The Eagles’ Week 17 tilt with the Dallas Cowboys may be meaningless in terms of the playoffs, but the NFC East rivals have plenty to play for in the final game of the regular season.

Dallas is eliminated from postseason contention, yet still has an opportunity to finish above .500. Redemption may be on the Cowboys’ minds as well after losing the first meeting of the season 37-9 at JerryWorld.

As for the Eagles, the top seed in the NFC is wrapped up, though most of the starters will see at least some action as the squad looks to maintain its edge heading into the tournament.

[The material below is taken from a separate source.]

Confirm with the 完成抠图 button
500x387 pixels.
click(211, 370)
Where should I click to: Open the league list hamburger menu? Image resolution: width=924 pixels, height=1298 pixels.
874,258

The game matters, even if the outcome doesn’t.

Milestone watch
The Eagles may have more motivation to win than it would seem, as a victory would set off some cool milestones — and even put them in the history books.

They can set a franchise record with 14 wins in a season. They can go undefeated at home for the first time since 1992. And they can sweep their six divisional matchups for the first time since 2004.

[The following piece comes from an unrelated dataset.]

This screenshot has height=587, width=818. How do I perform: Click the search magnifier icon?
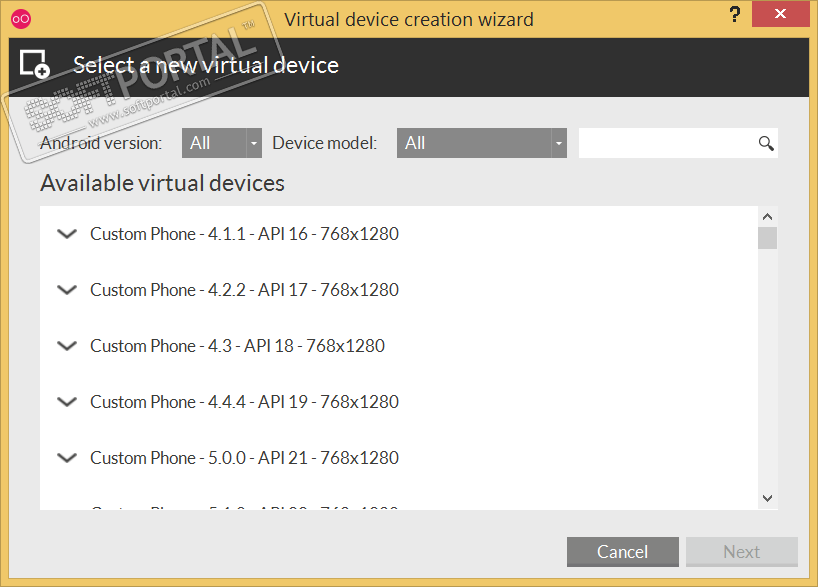pos(766,143)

Ultimately, none of those marks are as important as getting to January as healthy as possible. That being said, the Eagles probably wouldn’t mind making a little history along the way.

Bold strategy?
Some would argue the health of the team is paramount, so it would be a mistake to play the starters at all Sunday. Yet, while one more key injury has the potential to devastate the Eagles, there isn’t a whole lot of choice in the matter.

Sure, Eagles coach Doug Pederson could sit a guy or there. But with gameday rosters maxing out at 46 players, some regular players inevitably will have to take the field. For example, there are only eight offensive linemen and nine defensive backs on the roster, but often, at least five of each playing at a time.

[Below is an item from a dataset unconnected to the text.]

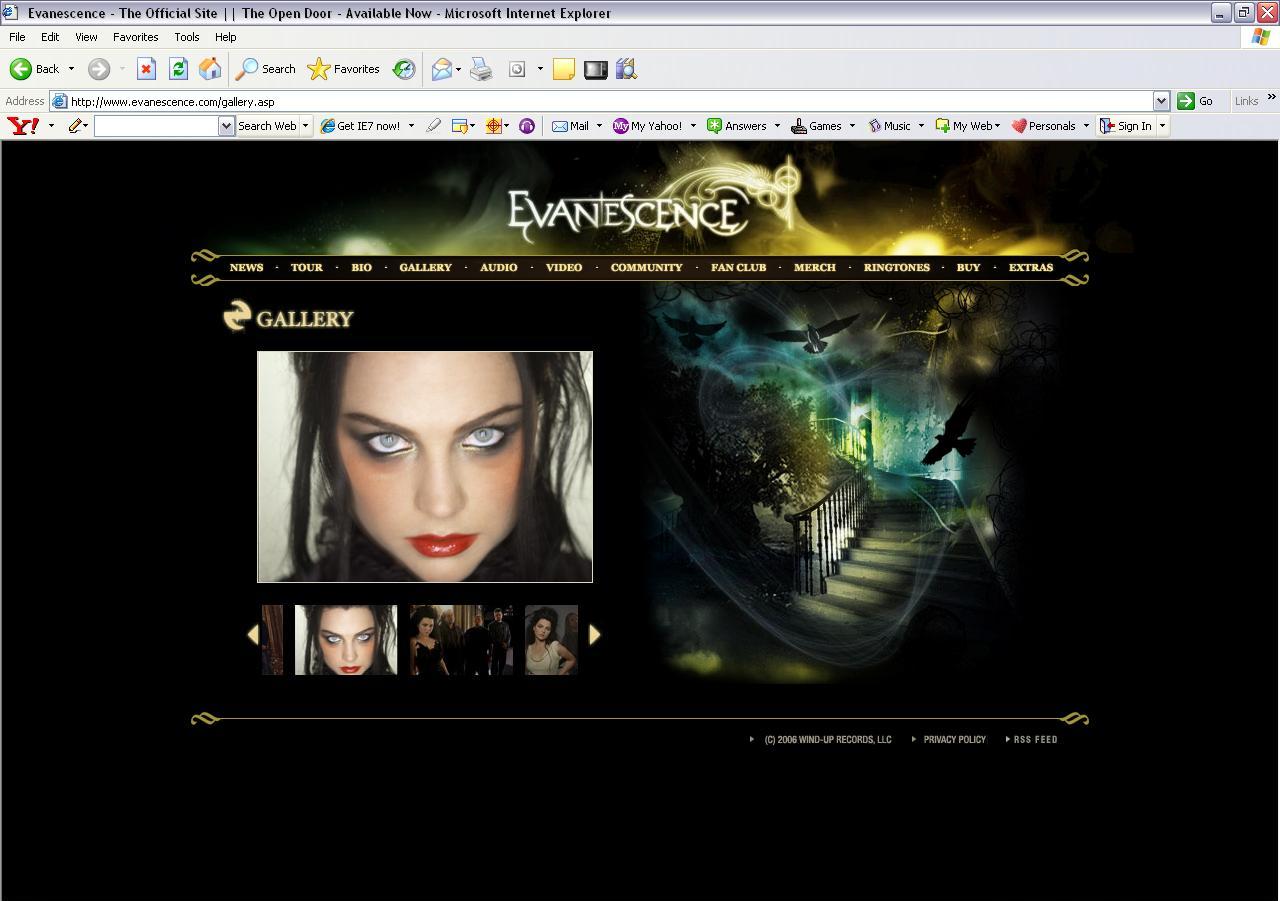Go to the TOUR page link
1280x901 pixels.
tap(306, 268)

Plus, if the goal is to get the offense some additional reps with Nick Foles under center, would you want him standing in the pocket behind anything less than the best five offensive linemen?

Pederson said he wants the team to get some work in, but also acknowledged his hands are tied to an extent. Even when a starter comes out of the game, an injury to the backup could force the starter back into the game.

Naturally, if a key starter gets hurt, Pederson is going to get torched by the fans. Regardless, the reality is some of the starters have to play.

It’s Sudfeld time
While Pederson stressed most of the starters will play, the coach also acknowledged Nate Sudfeld will replace Foles at quarterback at some point during the contest.

The chance to see Sudfeld play is arguably the most compelling reason to tune in — right up there with the debut of second-round draft pick Sidney Jones at cornerback. The difference is expectations are sky high for Jones, whereas Sudfeld is a total mystery.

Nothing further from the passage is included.